Cosme Vázquez /ASICh
Autoridades de la comunidad Chigtón del municipio de Ixtapa aseguraron que es falso que el grupo que lleva poco más de dos meses plantados en la plaza central de Tuxtla, hayan sido desplazados, que sus viviendas hayan sido destruidas y sus ganado se lo hayan comido. Maurilio Gómez Rodríguez, presidente del Comité del ejido, el juez rural José Pérez y el comisariado ejidal suplente, Roberto Gómez Gómez sostuvieron que es mentira que con lujo de violencia hayan sido desplazados los manifestantes, lo que pasa que han encontrado un modus vivendi de esa manera.
En este sentido, Mostraron hasta copia de la concesión otorgada por CONAGUA para el aprovechamiento del agua del río Santa Bárbara en el predio La Asunción y/o La Tinta, de fecha 09 de marzo de 1996, pero Agustín de Jesús Pérez Gómez se ha venido oponiendo, obstruyendo el paso del líquido que utilizan para los cultivos.
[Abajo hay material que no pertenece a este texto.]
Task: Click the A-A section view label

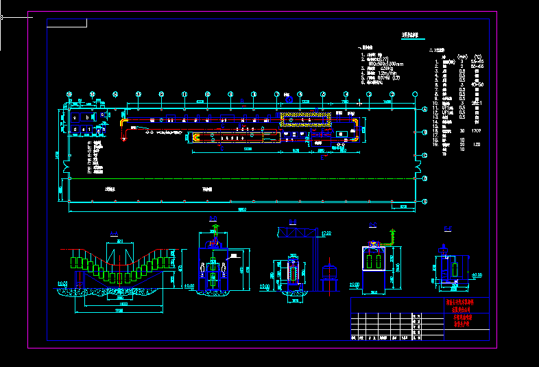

Asimismo, revelaron que en 2008, por acuerdo del entonces presidente municipal Ricardo Pérez Pérez con Agustín Pérez Díaz, quien dijo ser propietario de La Tinta, se les compró esos terrenos de siete hectáreas, así como Bolachig de 15X 15 mestros por ciento mil pesos.
Sin embargo, Pérez Díaz no entregó los documentos del terreno en diciembre de ese mismo año, como se comprometió, por lo que el Ayuntamiento presentó la denuncia por faude.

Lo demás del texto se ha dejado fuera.